### TO-DO LIST
• a. In the patch message about adding a custom ID, why does combining the CID with the owner/name need no changes to the server or client?
• b. Carry on with the patch that adds a custom ID for CodeQL databases, starting after its last line.

### SELECTION
━━━

From 1e1daf9330082bb09a6a823460ce367a22a7e396 Mon Sep 17 00:00:00 2001
From: Michael Hohn <hohn@github.com>
Date: Tue, 30 Jul 2024 10:47:29 -0700
Subject: [PATCH] Include custom id (CID) to distinguish CodeQL databases

The current api (<2024-07-26 Fri>) is set up only for (owner,name).  This is
insufficient for distinguishing CodeQL databases.

Other differences must be considered;  this patch combines the fields
    | cliVersion   |
    | creationTime |
    | language     |
    | sha          |
into one called CID.  The CID field is a hash of these others and therefore can be
changed in the future without affecting workflows or the server.

The cid is combined with the owner/name to form one
identifier.  This requires no changes to server or client -- the db
selection's interface is separate from VS Code and gh-mrva in any case.

To test this, this version imports multiple versions of the same owner/repo pairs from multiple directories.  In this case, from
    ~/work-gh/mrva/mrva-open-source-download/repos
and
    ~/work-gh/mrva/mrva-open-source-download/repos-2024-04-29/
The unique database count increases from 3000 to 5360 -- see README.md,
    ./bin/mc-db-view-info < db-info-3.csv &

Other code modifications:
    - Push (owner,repo,cid) names to minio
    - Generate databases.json for use in vs code extension
    -  Generate list-databases.json for use by gh-mrva client
---
 client/qldbtools/README.md                    |  97 ++++++++++-------
 client/qldbtools/bin/mc-db-generate-selection | 103 ++++++++++++++++++
 client/qldbtools/bin/mc-db-populate-minio     |   7 +-
 client/qldbtools/bin/mc-db-refine-info        |  20 +++-
 client/qldbtools/bin/mc-db-unique             |   9 +-
 .../qldbtools/session-generate-selection.py   |  61 +++++++++++
 .../qldbtools/session-post-refine-info.py     |  45 ++++++++
 client/qldbtools/qldbtools/utils.py           |  32 ++++++
 8 files changed, 322 insertions(+), 52 deletions(-)

━━━

### SUPPLIED INFORMATION
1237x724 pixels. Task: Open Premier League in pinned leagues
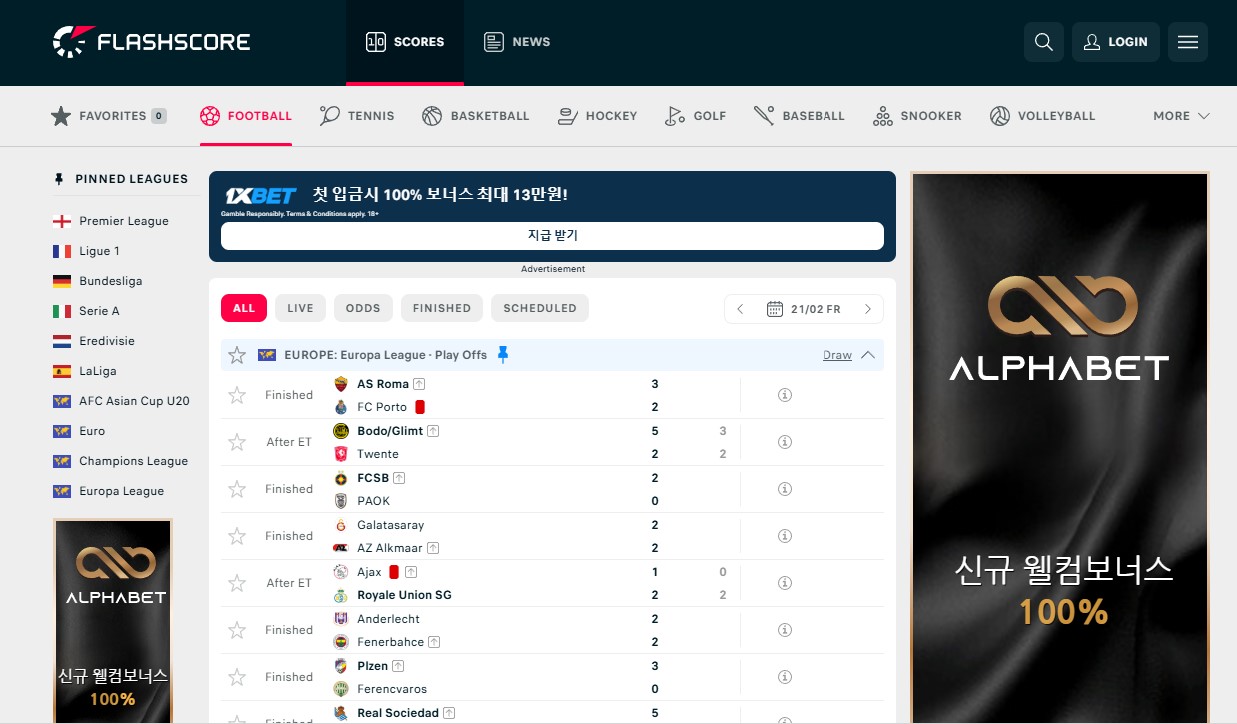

━━━

### RESPONSES IN ORDER
• a. The database selection's interface is separate from VS Code and gh-mrva in any case.

• b.
 create mode 100755 client/qldbtools/bin/mc-db-generate-selection
 create mode 100644 client/qldbtools/qldbtools/session-generate-selection.py
 create mode 100644 client/qldbtools/qldbtools/session-post-refine-info.py

diff --git a/client/qldbtools/README.md b/client/qldbtools/README.md
index 4400754..05279d4 100644
--- a/client/qldbtools/README.md
+++ b/client/qldbtools/README.md
@@ -6,48 +6,48 @@ qldbtools is a Python package for working with CodeQL databases
 
 -   Set up the virtual environment and install tools
 
-        cd ~/work-gh/mrva/mrvacommander/client/qldbtools/
-        python3.11 -m venv venv
-        source venv/bin/activate
-        pip install --upgrade pip
+                cd ~/work-gh/mrva/mrvacommander/client/qldbtools/
+                python3.11 -m venv venv
+                source venv/bin/activate
+                pip install --upgrade pip
 
-        # From requirements.txt
-        pip install -r requirements.txt
-        # Or explicitly
-        pip install jupyterlab pandas ipython
-        pip install lckr-jupyterlab-variableinspector
+                # From requirements.txt
+                pip install -r requirements.txt
+                # Or explicitly
+                pip install jupyterlab pandas ipython
+                pip install lckr-jupyterlab-variableinspector
 
 -   Run jupyterlab
 
-        cd ~/work-gh/mrva/mrvacommander/client
-        source venv/bin/activate
-        jupyter lab &
-        
-    The variable inspector is a right-click on an open console or notebook.
-    
-    The `jupyter` command produces output including
-    
-        Jupyter Server 2.14.1 is running at:
-        http://127.0.0.1:8888/lab?token=4c91308819786fe00a33b76e60f3321840283486457516a1
+                cd ~/work-gh/mrva/mrvacommander/client
+                source venv/bin/activate
+                jupyter lab &
+               
+        The variable inspector is a right-click on an open console or notebook.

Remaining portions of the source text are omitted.